PROBLEM
Reproduce all of the following material verbatim, preserving every line without alteration.

DATA SHOWN
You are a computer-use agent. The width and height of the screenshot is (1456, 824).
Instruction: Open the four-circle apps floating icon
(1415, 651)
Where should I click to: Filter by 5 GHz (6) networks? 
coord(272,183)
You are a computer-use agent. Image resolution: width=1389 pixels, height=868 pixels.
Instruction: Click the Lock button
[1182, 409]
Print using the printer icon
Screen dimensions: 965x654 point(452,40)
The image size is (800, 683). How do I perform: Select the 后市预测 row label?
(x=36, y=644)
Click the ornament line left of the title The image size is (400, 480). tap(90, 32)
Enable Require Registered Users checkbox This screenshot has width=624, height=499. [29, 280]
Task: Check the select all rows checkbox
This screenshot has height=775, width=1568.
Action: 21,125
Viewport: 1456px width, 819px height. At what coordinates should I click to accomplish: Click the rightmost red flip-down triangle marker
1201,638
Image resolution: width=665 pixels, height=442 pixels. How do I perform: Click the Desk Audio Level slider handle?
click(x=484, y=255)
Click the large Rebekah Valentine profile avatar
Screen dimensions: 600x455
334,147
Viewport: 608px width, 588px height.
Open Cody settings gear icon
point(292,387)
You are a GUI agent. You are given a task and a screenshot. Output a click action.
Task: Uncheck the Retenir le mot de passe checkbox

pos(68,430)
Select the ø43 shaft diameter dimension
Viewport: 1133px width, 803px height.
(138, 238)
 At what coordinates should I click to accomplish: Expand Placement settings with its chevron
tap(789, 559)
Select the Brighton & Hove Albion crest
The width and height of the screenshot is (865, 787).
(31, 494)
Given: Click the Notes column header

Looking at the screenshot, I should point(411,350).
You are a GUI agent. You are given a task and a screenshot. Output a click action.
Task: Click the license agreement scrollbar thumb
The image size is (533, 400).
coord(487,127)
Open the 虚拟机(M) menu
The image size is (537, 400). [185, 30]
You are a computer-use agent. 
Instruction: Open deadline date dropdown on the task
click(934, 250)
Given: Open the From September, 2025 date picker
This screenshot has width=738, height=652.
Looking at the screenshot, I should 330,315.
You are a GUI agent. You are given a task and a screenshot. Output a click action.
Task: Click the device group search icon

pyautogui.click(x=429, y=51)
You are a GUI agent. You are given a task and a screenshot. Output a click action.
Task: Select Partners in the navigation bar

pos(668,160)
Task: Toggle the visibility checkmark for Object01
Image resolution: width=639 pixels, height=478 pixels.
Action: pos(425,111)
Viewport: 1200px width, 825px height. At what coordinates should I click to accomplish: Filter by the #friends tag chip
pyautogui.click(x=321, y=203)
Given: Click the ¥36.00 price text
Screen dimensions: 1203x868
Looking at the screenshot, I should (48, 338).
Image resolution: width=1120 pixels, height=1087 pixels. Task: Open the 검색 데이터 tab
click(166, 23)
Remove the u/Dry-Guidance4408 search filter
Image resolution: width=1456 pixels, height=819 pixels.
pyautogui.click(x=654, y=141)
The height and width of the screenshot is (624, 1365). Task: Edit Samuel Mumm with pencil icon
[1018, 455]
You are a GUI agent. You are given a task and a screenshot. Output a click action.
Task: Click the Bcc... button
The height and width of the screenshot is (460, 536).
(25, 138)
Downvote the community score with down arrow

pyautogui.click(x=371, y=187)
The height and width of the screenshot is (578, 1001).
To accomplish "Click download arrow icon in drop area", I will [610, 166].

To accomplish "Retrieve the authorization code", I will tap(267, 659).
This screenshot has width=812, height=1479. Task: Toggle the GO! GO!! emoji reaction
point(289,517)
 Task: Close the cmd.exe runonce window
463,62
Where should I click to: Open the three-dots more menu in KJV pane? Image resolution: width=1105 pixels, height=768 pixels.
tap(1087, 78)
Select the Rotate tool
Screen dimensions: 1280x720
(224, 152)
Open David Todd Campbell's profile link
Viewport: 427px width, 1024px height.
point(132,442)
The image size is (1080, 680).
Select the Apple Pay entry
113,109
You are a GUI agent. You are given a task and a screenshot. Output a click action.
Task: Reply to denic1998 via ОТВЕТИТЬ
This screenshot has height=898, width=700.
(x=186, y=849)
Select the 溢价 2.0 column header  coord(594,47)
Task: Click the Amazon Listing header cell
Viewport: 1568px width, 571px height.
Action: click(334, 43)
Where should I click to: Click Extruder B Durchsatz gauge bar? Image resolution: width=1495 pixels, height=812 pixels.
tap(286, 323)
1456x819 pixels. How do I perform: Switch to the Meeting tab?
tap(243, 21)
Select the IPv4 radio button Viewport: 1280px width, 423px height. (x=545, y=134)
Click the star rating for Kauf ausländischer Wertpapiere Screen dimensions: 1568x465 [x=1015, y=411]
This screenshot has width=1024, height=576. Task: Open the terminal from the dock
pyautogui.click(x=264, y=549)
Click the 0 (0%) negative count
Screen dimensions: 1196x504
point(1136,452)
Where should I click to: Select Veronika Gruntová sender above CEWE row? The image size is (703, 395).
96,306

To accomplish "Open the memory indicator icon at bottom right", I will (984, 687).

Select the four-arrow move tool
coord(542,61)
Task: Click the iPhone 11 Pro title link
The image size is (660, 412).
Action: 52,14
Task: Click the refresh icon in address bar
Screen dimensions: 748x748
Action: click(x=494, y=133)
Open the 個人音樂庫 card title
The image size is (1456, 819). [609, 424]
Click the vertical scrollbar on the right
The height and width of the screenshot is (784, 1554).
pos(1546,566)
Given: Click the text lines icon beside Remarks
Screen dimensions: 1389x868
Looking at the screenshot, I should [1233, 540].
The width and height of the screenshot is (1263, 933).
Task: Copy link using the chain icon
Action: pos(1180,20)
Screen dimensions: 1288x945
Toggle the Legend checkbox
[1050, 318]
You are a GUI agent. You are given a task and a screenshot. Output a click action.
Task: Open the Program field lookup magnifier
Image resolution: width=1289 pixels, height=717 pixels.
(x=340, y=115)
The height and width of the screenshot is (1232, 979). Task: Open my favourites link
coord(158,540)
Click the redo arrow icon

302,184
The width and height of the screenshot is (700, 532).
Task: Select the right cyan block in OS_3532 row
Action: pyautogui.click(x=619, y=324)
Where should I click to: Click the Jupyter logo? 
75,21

RESULT
You are a computer-use agent. The width and height of the screenshot is (1456, 824).
Instruction: Open the four-circle apps floating icon
(1415, 651)
Where should I click to: Filter by 5 GHz (6) networks? 
coord(272,183)
You are a computer-use agent. Image resolution: width=1389 pixels, height=868 pixels.
Instruction: Click the Lock button
[1182, 409]
Print using the printer icon
Screen dimensions: 965x654 point(452,40)
The image size is (800, 683). How do I perform: Select the 后市预测 row label?
(x=36, y=644)
Click the ornament line left of the title The image size is (400, 480). tap(90, 32)
Enable Require Registered Users checkbox This screenshot has width=624, height=499. [29, 280]
Task: Check the select all rows checkbox
This screenshot has height=775, width=1568.
Action: 21,125
Viewport: 1456px width, 819px height. At what coordinates should I click to accomplish: Click the rightmost red flip-down triangle marker
1201,638
Image resolution: width=665 pixels, height=442 pixels. How do I perform: Click the Desk Audio Level slider handle?
click(x=484, y=255)
Click the large Rebekah Valentine profile avatar
Screen dimensions: 600x455
334,147
Viewport: 608px width, 588px height.
Open Cody settings gear icon
point(292,387)
You are a GUI agent. You are given a task and a screenshot. Output a click action.
Task: Uncheck the Retenir le mot de passe checkbox

pos(68,430)
Select the ø43 shaft diameter dimension
Viewport: 1133px width, 803px height.
(138, 238)
 At what coordinates should I click to accomplish: Expand Placement settings with its chevron
tap(789, 559)
Select the Brighton & Hove Albion crest
The width and height of the screenshot is (865, 787).
(31, 494)
Given: Click the Notes column header

Looking at the screenshot, I should point(411,350).
You are a GUI agent. You are given a task and a screenshot. Output a click action.
Task: Click the license agreement scrollbar thumb
The image size is (533, 400).
coord(487,127)
Open the 虚拟机(M) menu
The image size is (537, 400). [185, 30]
You are a computer-use agent. 
Instruction: Open deadline date dropdown on the task
click(934, 250)
Given: Open the From September, 2025 date picker
This screenshot has width=738, height=652.
Looking at the screenshot, I should 330,315.
You are a GUI agent. You are given a task and a screenshot. Output a click action.
Task: Click the device group search icon

pyautogui.click(x=429, y=51)
You are a GUI agent. You are given a task and a screenshot. Output a click action.
Task: Select Partners in the navigation bar

pos(668,160)
Task: Toggle the visibility checkmark for Object01
Image resolution: width=639 pixels, height=478 pixels.
Action: pos(425,111)
Viewport: 1200px width, 825px height. At what coordinates should I click to accomplish: Filter by the #friends tag chip
pyautogui.click(x=321, y=203)
Given: Click the ¥36.00 price text
Screen dimensions: 1203x868
Looking at the screenshot, I should (48, 338).
Image resolution: width=1120 pixels, height=1087 pixels. Task: Open the 검색 데이터 tab
click(166, 23)
Remove the u/Dry-Guidance4408 search filter
Image resolution: width=1456 pixels, height=819 pixels.
pyautogui.click(x=654, y=141)
The height and width of the screenshot is (624, 1365). Task: Edit Samuel Mumm with pencil icon
[1018, 455]
You are a GUI agent. You are given a task and a screenshot. Output a click action.
Task: Click the Bcc... button
The height and width of the screenshot is (460, 536).
(25, 138)
Downvote the community score with down arrow

pyautogui.click(x=371, y=187)
The height and width of the screenshot is (578, 1001).
To accomplish "Click download arrow icon in drop area", I will [610, 166].

To accomplish "Retrieve the authorization code", I will tap(267, 659).
This screenshot has width=812, height=1479. Task: Toggle the GO! GO!! emoji reaction
point(289,517)
 Task: Close the cmd.exe runonce window
463,62
Where should I click to: Open the three-dots more menu in KJV pane? Image resolution: width=1105 pixels, height=768 pixels.
tap(1087, 78)
Select the Rotate tool
Screen dimensions: 1280x720
(224, 152)
Open David Todd Campbell's profile link
Viewport: 427px width, 1024px height.
point(132,442)
The image size is (1080, 680).
Select the Apple Pay entry
113,109
You are a GUI agent. You are given a task and a screenshot. Output a click action.
Task: Reply to denic1998 via ОТВЕТИТЬ
This screenshot has height=898, width=700.
(x=186, y=849)
Select the 溢价 2.0 column header  coord(594,47)
Task: Click the Amazon Listing header cell
Viewport: 1568px width, 571px height.
Action: click(334, 43)
Where should I click to: Click Extruder B Durchsatz gauge bar? Image resolution: width=1495 pixels, height=812 pixels.
tap(286, 323)
1456x819 pixels. How do I perform: Switch to the Meeting tab?
tap(243, 21)
Select the IPv4 radio button Viewport: 1280px width, 423px height. (x=545, y=134)
Click the star rating for Kauf ausländischer Wertpapiere Screen dimensions: 1568x465 [x=1015, y=411]
This screenshot has width=1024, height=576. Task: Open the terminal from the dock
pyautogui.click(x=264, y=549)
Click the 0 (0%) negative count
Screen dimensions: 1196x504
point(1136,452)
Where should I click to: Select Veronika Gruntová sender above CEWE row? The image size is (703, 395).
96,306

To accomplish "Open the memory indicator icon at bottom right", I will (984, 687).

Select the four-arrow move tool
coord(542,61)
Task: Click the iPhone 11 Pro title link
The image size is (660, 412).
Action: 52,14
Task: Click the refresh icon in address bar
Screen dimensions: 748x748
Action: click(x=494, y=133)
Open the 個人音樂庫 card title
The image size is (1456, 819). [609, 424]
Click the vertical scrollbar on the right
The height and width of the screenshot is (784, 1554).
pos(1546,566)
Given: Click the text lines icon beside Remarks
Screen dimensions: 1389x868
Looking at the screenshot, I should [1233, 540].
The width and height of the screenshot is (1263, 933).
Task: Copy link using the chain icon
Action: pos(1180,20)
Screen dimensions: 1288x945
Toggle the Legend checkbox
[1050, 318]
You are a GUI agent. You are given a task and a screenshot. Output a click action.
Task: Open the Program field lookup magnifier
Image resolution: width=1289 pixels, height=717 pixels.
(x=340, y=115)
The height and width of the screenshot is (1232, 979). Task: Open my favourites link
coord(158,540)
Click the redo arrow icon

302,184
The width and height of the screenshot is (700, 532).
Task: Select the right cyan block in OS_3532 row
Action: pyautogui.click(x=619, y=324)
Where should I click to: Click the Jupyter logo? 
75,21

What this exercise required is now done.